We all know it is impolite to speak ill of the dead, but as one of the 135 people on whom John Howard has bestowed a coveted AC, it is appropriate to assess the performance of Sir James Killen, who died last week and will receive a state funeral.
The obituaries were keen to point out that Killen was admired by people on both sides of politics. Based on Noeline Brown’s memoir, it’s fair to say that Killen also wanted to love people on both sides of politics, as the actress and two-time Labor candidate recounted the following from 1982:
I was asked to go down to Melbourne for an industry awards night and the Hon Jim Killen, who was once the president of the Liberal Party, Minister for the Navy and Minister for Defence, was also invited.
We were seated together, with his wife and five other people, for what turned out to be a very long night.

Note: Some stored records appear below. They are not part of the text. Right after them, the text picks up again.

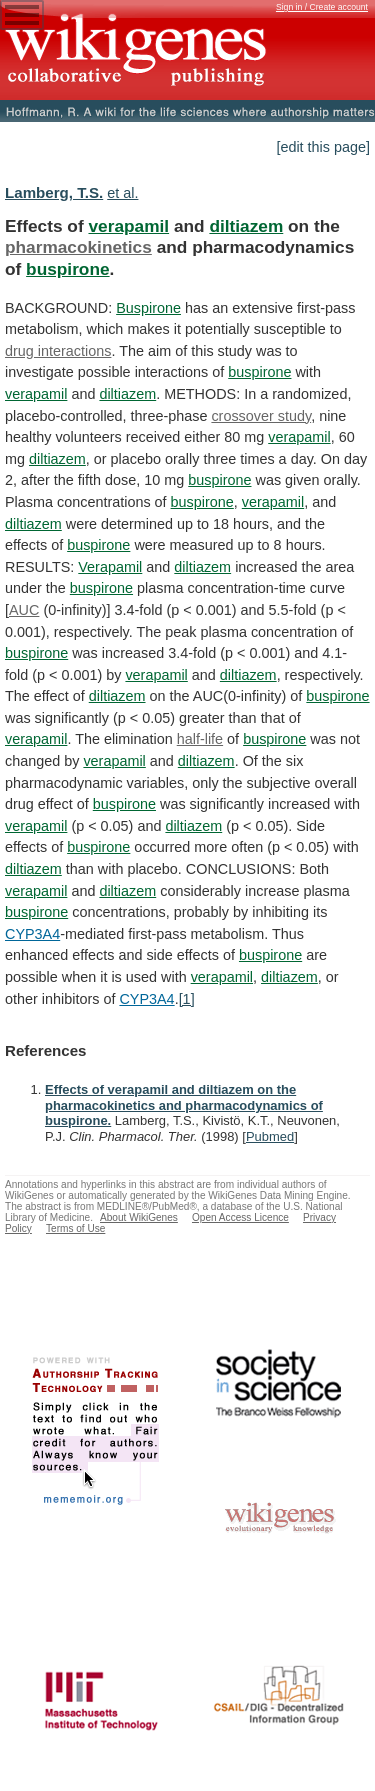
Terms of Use (75, 1228)
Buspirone (148, 308)
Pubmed (270, 1136)
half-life (200, 739)
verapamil (128, 226)
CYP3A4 (32, 934)
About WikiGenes (139, 1217)
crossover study (261, 416)
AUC (24, 610)
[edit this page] (323, 147)
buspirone (67, 269)
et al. (122, 193)
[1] (187, 999)
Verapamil (110, 567)
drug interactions (58, 351)
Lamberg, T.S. (54, 192)
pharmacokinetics (78, 247)
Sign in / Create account (322, 7)
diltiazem (246, 226)
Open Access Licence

Dinner and drinks were served and Jim was getting friendly. “My God, you’re a beautiful woman,” he said to me several times during the course of the meal. After dinner we both had to go to the backstage area of the function centre to wait for our cues. “My God you’re a beautiful woman,” he repeated as he lurched forward. His wife suddenly appeared, and stepped between the two of us, saying, “It’s not your fault, dear. He’s a silly old bastard.”
You would think that having already been knighted and gonged with an AO, someone who spent the late 1990s on the board of a Townsville casino company wouldn’t be top of your list for an even high honour.
But no, the man who vociferously backed John Howard over Andrew Peacock went up a division in 2004 and the PM even announced his death.
The obits were even talking up his bulldust, pointing out that for 25 years he perpetuated a myth that Menzies rang and said “Killen, you are magnificent” after he held on to Moreton by 120 votes in the 1961 cliffhanger election.
Killen may be have been a good drinker, joker and sometime old lech, but that doesn’t make him someone who did fabulous things for the country and deserved to receive an even higher honour 21 years after leaving Parliament.
He did serve in Cabinet with John Howard for all of the Fraser years but was hardly an inspiring Minister in a reforming government. The ADF is his greatest policy legacy but he’s better remembered for his practical jokes and tomfoolery.